When I briefly worked at Cisco's wireless division a few years ago, I learned that their ideal customer was a hospital. Medical devices on a wireless network requires a higher level of reliability and uptime than the typical corporate or home environment. If Cisco gets wireless right for the hospital environment, they get it right for everyone else.
Although hospitals are willing replace their wireless access points (APs) with newer models every X years, they're reluctant to upgrade the closet switches that connects the APs into the network. The more bandwidth is pushed through the APs, the more bandwidth capacity is needed for the switch. Higher bandwidth switches are much more expensive. That was the problem for the new 1Gb APs in 2013. You can connect 32 1GB APs to a switch, but the fiber link for the average switch maxes out at 10Gb. If bandwidth is constrained in the closet, the benefits to upgrading to high-speed APs will be limited. A big problem for the marketing department to figure out.
If you think a hospital scenario is bad, trying getting local government to pony up a fat pipe for everyone in the neighborhood to have high-speed wireless.
Do those same techniques work on frequencies through all different mediums, or do they only work in the air? (this is a rhetorical question by the way).
Whatever you can get in the air, you can get more in a cable or fibre. Sorry, that is just how it is going to be. Find the fastest wireless technology on the market, and then compare it to what you can get over a copper or fibre. Do it at any given point in history, and you see that it is always behind.
There's a reason for that, and I gave the reason.
It's worth noting that current trends in wifi technology are moving in a direction which overcomes Shannon's law. The theorem assumes a shared communications channel. That is, if you transmit your signal at -45 dB, then everyone else using that same channel sees -45 dB of noise (your signal is noise to them).
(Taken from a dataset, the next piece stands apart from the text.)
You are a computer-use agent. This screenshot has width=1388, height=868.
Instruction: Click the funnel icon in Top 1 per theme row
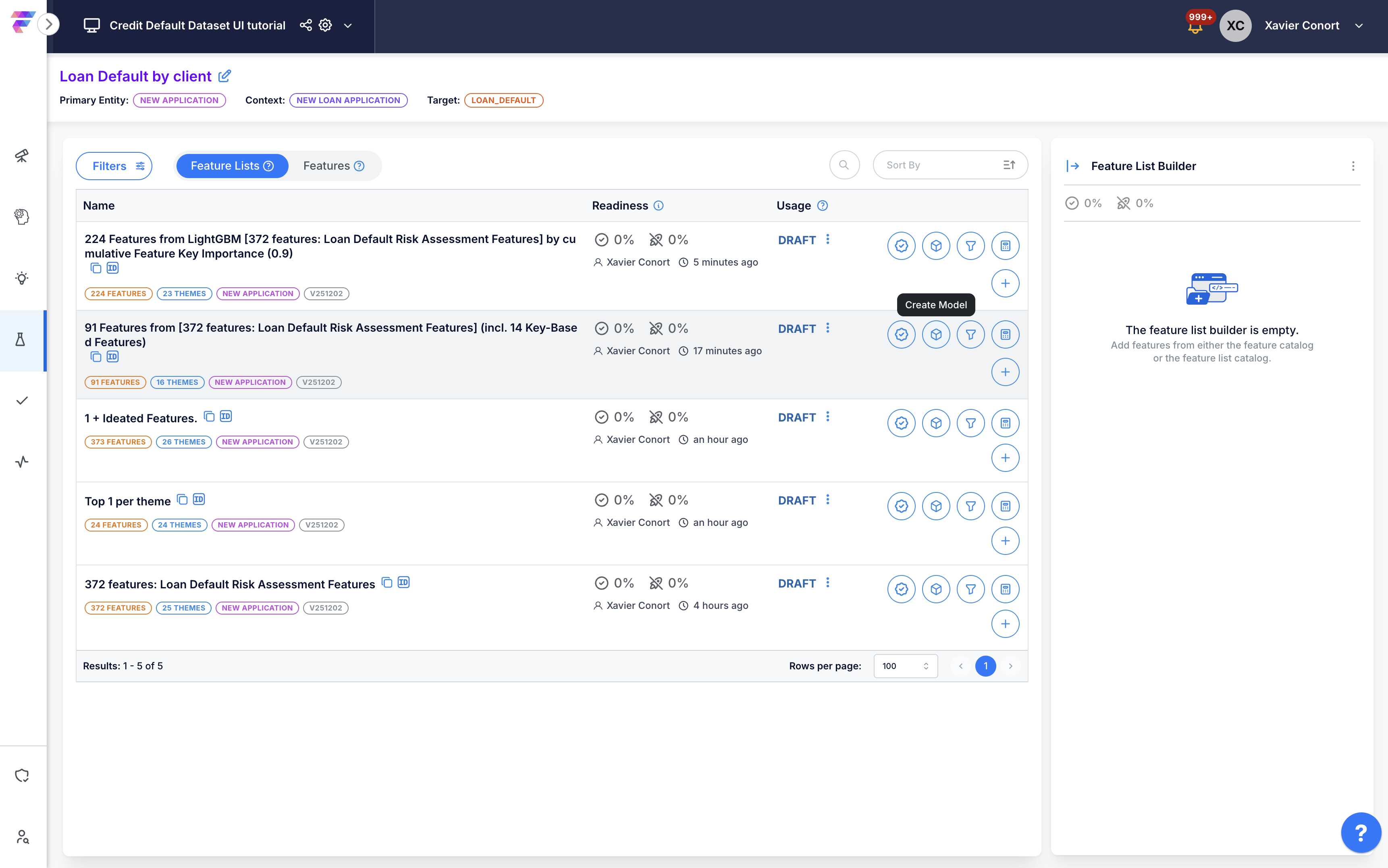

Beam-forming and MIMO (multipath) techniques subvert this assumption. For a visual analogy, it's why you can see your smartphone display in the sunlight, even though the sun is much, much brighter (its signal strength at optical wavelengths far exceeds your phone display's signal strength). Although the sun is very bright, the light it gives off is highly directional. By using sensors (the lens structure of your eyes) which can "tune in" to light coming from a narrow angle, you can basically filter out all that sunlight noise and pull out a clear signal from the smartphone display.
We're still a long way from this being able to beat out a direct fiber connection. But with phased array antennas (basically what MIMO does except using a lot more transceivers for much finer angular resolution) acting like a "lens" to "focus" radio waves, it's not outlandish to think that in the future all wireless communications could effectively be point-to-point with little to no interference from other wireless sources. Even though everyone is transmitting at the same frequencies, the highly directional nature of the transmissions would mean Shannon's law almost never comes into play, and you get to use all that bandwidth as if you were the only one transmitting on it.